## CONSIGNE DE TRAVAIL 1
D'après l'extrait, dans quelle mesure et dans quelle tonalité l'Allegretto est-il écrit ?
## CONSIGNE DE TRAVAIL 2
Transcrivez fidèlement le passage de l'extrait qui va de « II – Allegretto » jusqu'à « (mes. 105-112 [4’,48]). ».

## EXTRAIT DU DOCUMENT
La réexposition qui s’enchaîne naturellement (mes. 87 [4’06]), réorganise les événements de l’exposition : ou bien il en resserre certains (les cinq échanges du « dialogue courtois » des deux violons se réduisent à une transmission d’abord masquée par un changement de couleur, entre le violoncelle, l’alto puis le violon 1 bientôt doublé par le violon 2, mes. 101 [4’31]) ; ou bien il en supprime d’autres (le motif réflexif en mineur [mes. 17 sq.] est éludé et le motif impérieux est lui-même réduit après avoir été utilisé abondamment dans le développement) ; ou enfin il en déploie quelques-uns beaucoup plus largement, comme le motif chuchoté de la codetta (mes. 107 [4’43]) auquel se mêlent en contrepoint des éléments issus du thème d’ouverture, qui finit lui-même par s’imposer (mes. 126 [5’21]) et conclut vigoureusement ce mouvement brillant et résolu qui sait ménager des zones d’ombre et d’interrogation.
II – Allegretto à 6/8 en ut majeur. Forme sonate.
I – Exposition : premier groupe (mes. 1-34 [1’26]), deuxième groupe (mes. 35-54 [2’18]). II – Développement (mes. 55-69 [2’56]). III – Réexposition : premier groupe (mes. 70-88 [3’44]), deuxième groupe (mes. 89-105 [4’27]). IV – Coda (mes. 105-112 [4’,48]).
Soutenu lui aussi par une chaîne de notes répétées mais lourées (détachées dans la même ligne d’archet), le thème principal de l’Allegretto est un thème rêveur, entrecoupé de silences, qui monte de plus en plus haut vers l’aigu (mes.18 [44’’] en s’épanouissant. Mais quelle que soit la beauté calme et lumineuse de ce thème, c’est avec le deuxième groupe de cette exposition de forme sonate que Haydn atteint à l’expression la plus intense et cela de manière particulièrement originale. En effet, il ne recourt pas à un deuxième thème au sens mélodique du terme, mais – après une transition qui semble en faire office avec une phrase legato aux larges inflexions (mes. 21 [52’’]) –, il utilise le motif louré de l’accompagnement initial présenté alors en strates, comme fondement d’un thème harmonique (mes. 35 [1’28]) qui module de manière inquiète par tierces mineures depuis la dominante vers des tonalités éloignées aux mystérieuses couleurs (successivement sol majeur, sib, réb). Une bref développement (mes. 55 [2’56]) sur la phrase de transition mène à une réexposition resserrée qui élude la transition entre les deux groupes et propose pour le second une nouvelle progression harmonique en clair-obscur toujours par tierces mineures (do-mib-solb) avant de s’éclairer en une coda paisible et transparente.

## DONNÉES FOURNIES
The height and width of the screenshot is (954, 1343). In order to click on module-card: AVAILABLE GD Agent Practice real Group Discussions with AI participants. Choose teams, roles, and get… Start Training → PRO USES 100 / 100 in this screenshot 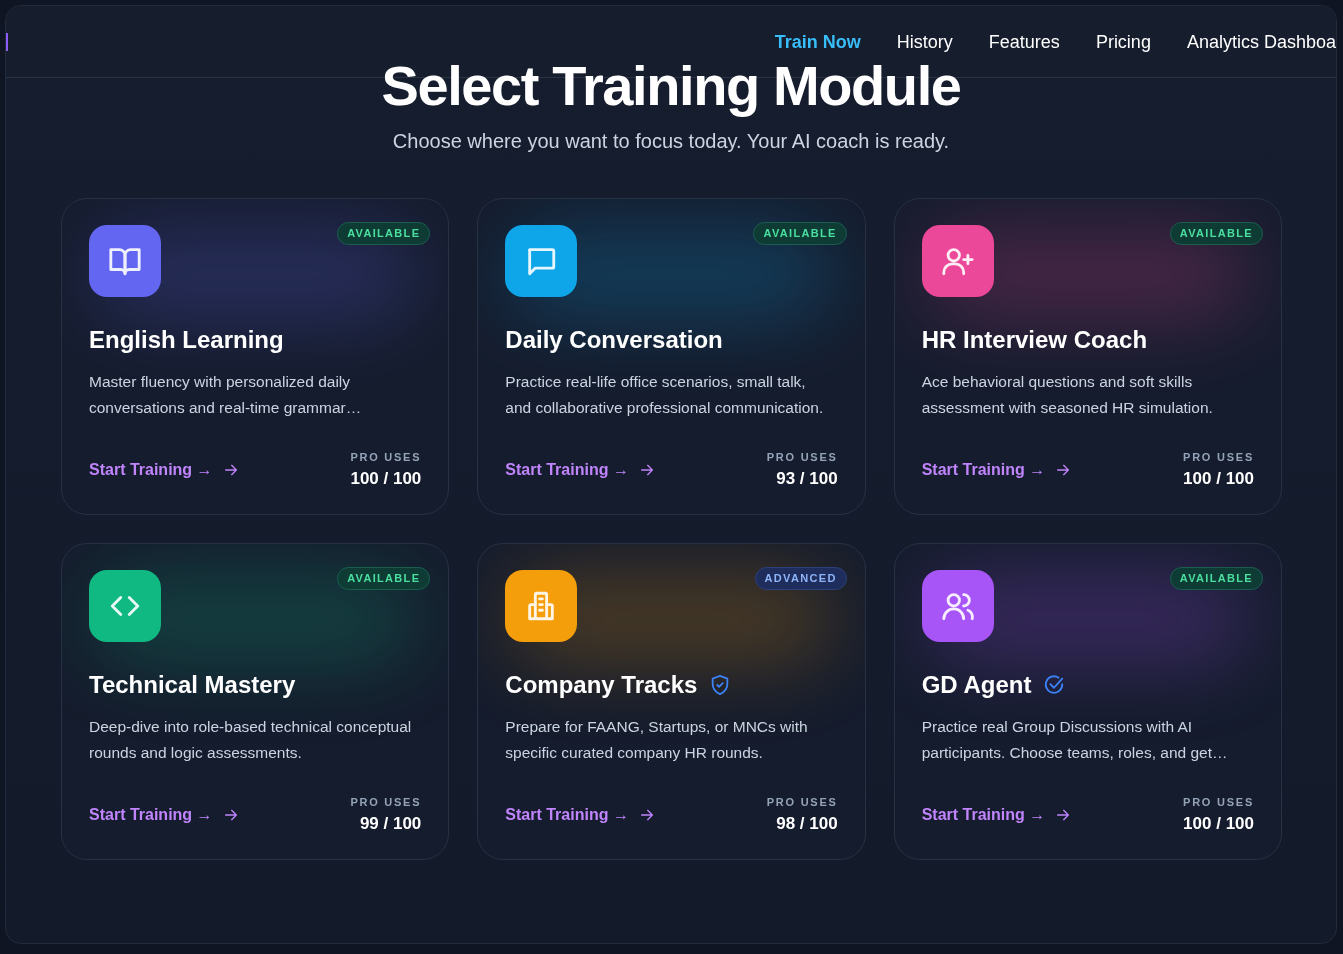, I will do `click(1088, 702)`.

## RÉPONSE À LA CONSIGNE 1
L'Allegretto est écrit à 6/8 en ut majeur.

## RÉPONSE À LA CONSIGNE 2
II – Allegretto à 6/8 en ut majeur. Forme sonate.
I – Exposition : premier groupe (mes. 1-34 [1’26]), deuxième groupe (mes. 35-54 [2’18]). II – Développement (mes. 55-69 [2’56]). III – Réexposition : premier groupe (mes. 70-88 [3’44]), deuxième groupe (mes. 89-105 [4’27]). IV – Coda (mes. 105-112 [4’,48]).